== Records
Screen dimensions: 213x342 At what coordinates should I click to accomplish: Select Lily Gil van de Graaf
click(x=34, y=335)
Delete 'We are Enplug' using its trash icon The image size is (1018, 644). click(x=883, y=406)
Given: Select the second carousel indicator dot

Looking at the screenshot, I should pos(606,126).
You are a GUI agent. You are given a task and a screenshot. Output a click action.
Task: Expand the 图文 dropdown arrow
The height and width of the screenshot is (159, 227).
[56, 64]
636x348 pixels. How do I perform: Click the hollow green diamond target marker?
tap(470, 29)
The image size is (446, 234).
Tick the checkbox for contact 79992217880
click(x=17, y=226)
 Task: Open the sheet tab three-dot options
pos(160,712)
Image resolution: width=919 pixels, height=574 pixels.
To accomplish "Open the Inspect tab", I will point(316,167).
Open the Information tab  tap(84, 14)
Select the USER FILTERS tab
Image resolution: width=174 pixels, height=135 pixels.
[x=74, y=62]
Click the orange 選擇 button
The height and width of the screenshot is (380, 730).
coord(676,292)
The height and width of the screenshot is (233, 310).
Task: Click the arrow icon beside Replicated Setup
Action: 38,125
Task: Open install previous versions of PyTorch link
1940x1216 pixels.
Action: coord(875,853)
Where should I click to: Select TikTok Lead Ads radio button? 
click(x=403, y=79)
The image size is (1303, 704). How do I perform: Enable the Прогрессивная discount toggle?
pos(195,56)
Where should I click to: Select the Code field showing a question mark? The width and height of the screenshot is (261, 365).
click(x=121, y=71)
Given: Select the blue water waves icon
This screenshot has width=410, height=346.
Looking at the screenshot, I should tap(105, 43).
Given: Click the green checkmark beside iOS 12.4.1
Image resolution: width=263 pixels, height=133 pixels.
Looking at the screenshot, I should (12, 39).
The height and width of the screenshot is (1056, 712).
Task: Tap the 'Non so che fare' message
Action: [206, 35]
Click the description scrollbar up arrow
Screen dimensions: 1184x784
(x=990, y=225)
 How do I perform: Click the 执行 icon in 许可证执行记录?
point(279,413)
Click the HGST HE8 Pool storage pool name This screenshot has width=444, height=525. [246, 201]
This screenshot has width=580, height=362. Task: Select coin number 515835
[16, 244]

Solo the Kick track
====
Format every line of the listing above as a Markdown table with the columns No. and Line, where No. is the row number. Leave out blank lines.

| No. | Line |
|---|---|
| 1 | Screen dimensions: 213x342 At what coordinates should I click to accomplish: Select Lily Gil van de Graaf |
| 2 | click(x=34, y=335) |
| 3 | Delete 'We are Enplug' using its trash icon The image size is (1018, 644). click(x=883, y=406) |
| 4 | Given: Select the second carousel indicator dot |
| 5 | Looking at the screenshot, I should pos(606,126). |
| 6 | You are a GUI agent. You are given a task and a screenshot. Output a click action. |
| 7 | Task: Expand the 图文 dropdown arrow |
| 8 | The height and width of the screenshot is (159, 227). |
| 9 | [56, 64] |
| 10 | 636x348 pixels. How do I perform: Click the hollow green diamond target marker? |
| 11 | tap(470, 29) |
| 12 | The image size is (446, 234). |
| 13 | Tick the checkbox for contact 79992217880 |
| 14 | click(x=17, y=226) |
| 15 |  Task: Open the sheet tab three-dot options |
| 16 | pos(160,712) |
| 17 | Image resolution: width=919 pixels, height=574 pixels. |
| 18 | To accomplish "Open the Inspect tab", I will point(316,167). |
| 19 | Open the Information tab  tap(84, 14) |
| 20 | Select the USER FILTERS tab |
| 21 | Image resolution: width=174 pixels, height=135 pixels. |
| 22 | [x=74, y=62] |
| 23 | Click the orange 選擇 button |
| 24 | The height and width of the screenshot is (380, 730). |
| 25 | coord(676,292) |
| 26 | The height and width of the screenshot is (233, 310). |
| 27 | Task: Click the arrow icon beside Replicated Setup |
| 28 | Action: 38,125 |
| 29 | Task: Open install previous versions of PyTorch link |
| 30 | 1940x1216 pixels. |
| 31 | Action: coord(875,853) |
| 32 | Where should I click to: Select TikTok Lead Ads radio button?  |
| 33 | click(x=403, y=79) |
| 34 | The image size is (1303, 704). How do I perform: Enable the Прогрессивная discount toggle? |
| 35 | pos(195,56) |
| 36 | Where should I click to: Select the Code field showing a question mark? The width and height of the screenshot is (261, 365). |
| 37 | click(x=121, y=71) |
| 38 | Given: Select the blue water waves icon |
| 39 | This screenshot has width=410, height=346. |
| 40 | Looking at the screenshot, I should tap(105, 43). |
| 41 | Given: Click the green checkmark beside iOS 12.4.1 |
| 42 | Image resolution: width=263 pixels, height=133 pixels. |
| 43 | Looking at the screenshot, I should (12, 39). |
| 44 | The height and width of the screenshot is (1056, 712). |
| 45 | Task: Tap the 'Non so che fare' message |
| 46 | Action: [206, 35] |
| 47 | Click the description scrollbar up arrow |
| 48 | Screen dimensions: 1184x784 |
| 49 | (x=990, y=225) |
| 50 |  How do I perform: Click the 执行 icon in 许可证执行记录? |
| 51 | point(279,413) |
| 52 | Click the HGST HE8 Pool storage pool name This screenshot has width=444, height=525. [246, 201] |
| 53 | This screenshot has width=580, height=362. Task: Select coin number 515835 |
| 54 | [16, 244] |
| 55 | Solo the Kick track |